Nicolaas had a child with Dina van Deventer before his marriage to Catharina Maria Magetski on 6 Dec 1739. The van Blerk farm is indicated on old maps of Cape Town along with approx. a dozen other farms.
Occupation :- Nicolaas van Blerk was a soldier in the service of The Dutch East India Company, and was seconded on the 29th April 1722 to the ship Haaksburg. The ship sailed from Texel in the Netherlands and arrived in the Cape of Good Hope on the 25th August 1722.On the 16th October 1722 the Haaksburg departed for Batavia, the capital of the Dutch East Indies, and it arrived there on the 20th January 1723.
On the 26th October 1732 he returned from Batavia to Goeree in the Netherlands on the ship Ketel. The ship arrived in the Cape of Good Hope on the 28th January 1733 and departed on the 7th March 1733 and arrived in Goeree on the 28th June1733.
His last voyage was on the1st June 1734 from Goeree in the Netherlands to the Cape of Good Hope on the ship Ketel. He arrived in the Cape on the 18th December 1734.

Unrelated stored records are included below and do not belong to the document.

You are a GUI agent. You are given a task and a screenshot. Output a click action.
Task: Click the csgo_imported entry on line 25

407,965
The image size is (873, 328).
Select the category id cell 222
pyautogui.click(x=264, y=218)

He remained a soldier in the service of The Dutch East India Company in the Cape Colony until he became a Free Citizen (Vryburger) in 1757.

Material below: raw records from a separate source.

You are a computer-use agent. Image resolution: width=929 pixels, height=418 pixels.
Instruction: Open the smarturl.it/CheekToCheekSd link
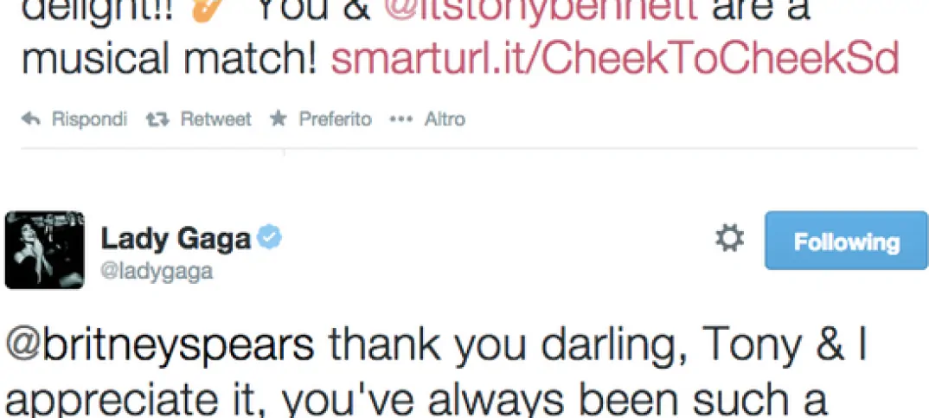coord(615,58)

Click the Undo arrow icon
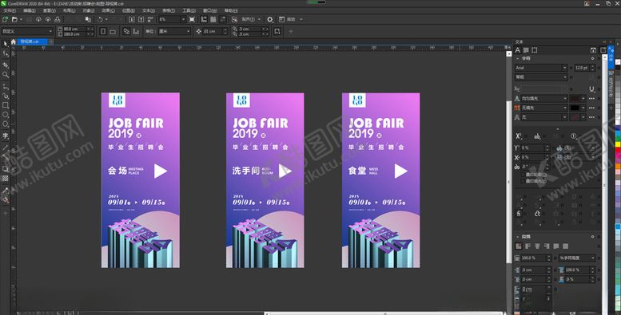(101, 19)
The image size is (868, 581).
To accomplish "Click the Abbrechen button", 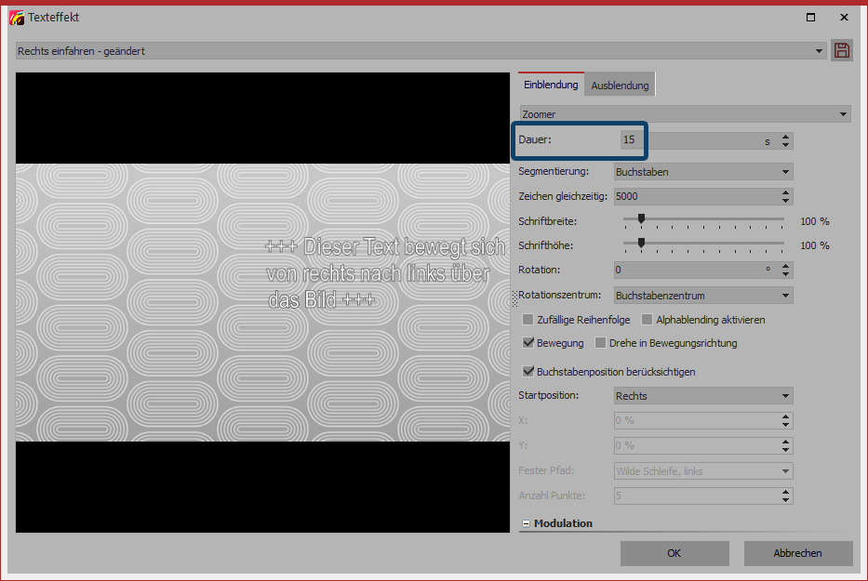I will 797,553.
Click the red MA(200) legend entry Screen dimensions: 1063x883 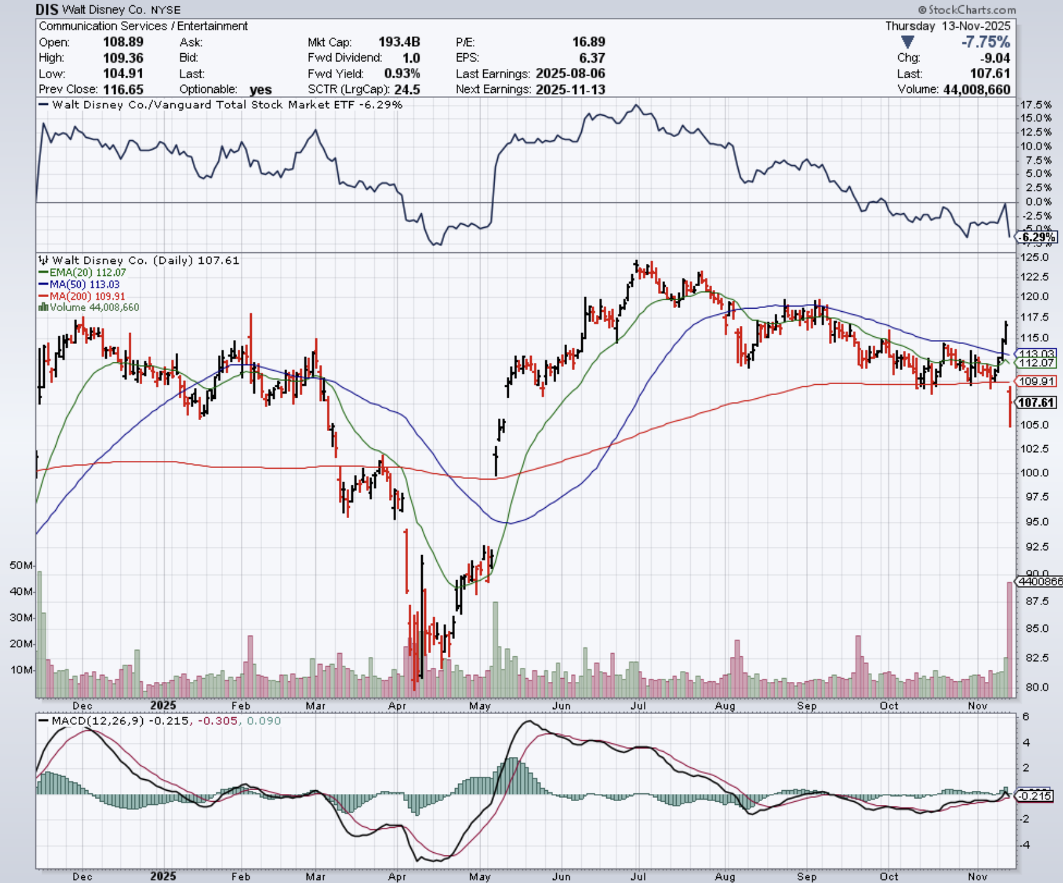(81, 296)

Cape Town, VC 606, page 10, 15 December 1743:
Thomas, de ouders poul Tetz en Catharina Hoorn de etuijgen Nicolase van Blerk en Catharina Magetski.
CJ 788, 8 18.3.1751 - 20.3.1751
POMADE Slaaf van Nicolaas van Blerk, c 30, Macassar dros saam met 10 ander slawe o.l.v. Tallone van Boegies
Gegèsel, 15 jaar in kettings
CJ 788, 11 5.8.1751 - 7.8.1751
POMADE Slaaf van N van Blerk, c 30, Macassar neem deel aan opstand op Robbeneiland o.l.v. Robo van Boeton
Geledebraak - met genadeslag
Diaspora to Diorama 2nd edition page 2452
Tallone of Boegies, a convict living in the slave lodge, had been working in the wine cellars too, but apparently had occasion to go to the pomp behind the Castle where he began organizing his escape plot. He and the slaves who gathered under his leadership planned to run away to the free Negro land in Madagascar. In his confession, Pomade of Makassar, a slave of the soldier Nicolaas van Blerk, admitted that he had known Tallone in Batavia and upon meeting up with him at the Cape, had agreed throw in his lot with his old friend. The eleven fugitives were captured by a commando which had been gathered for the purpose of pursuing the runaway slaves not more than a few miles from the town at Jan Biesjes Kraal just over the Salt River.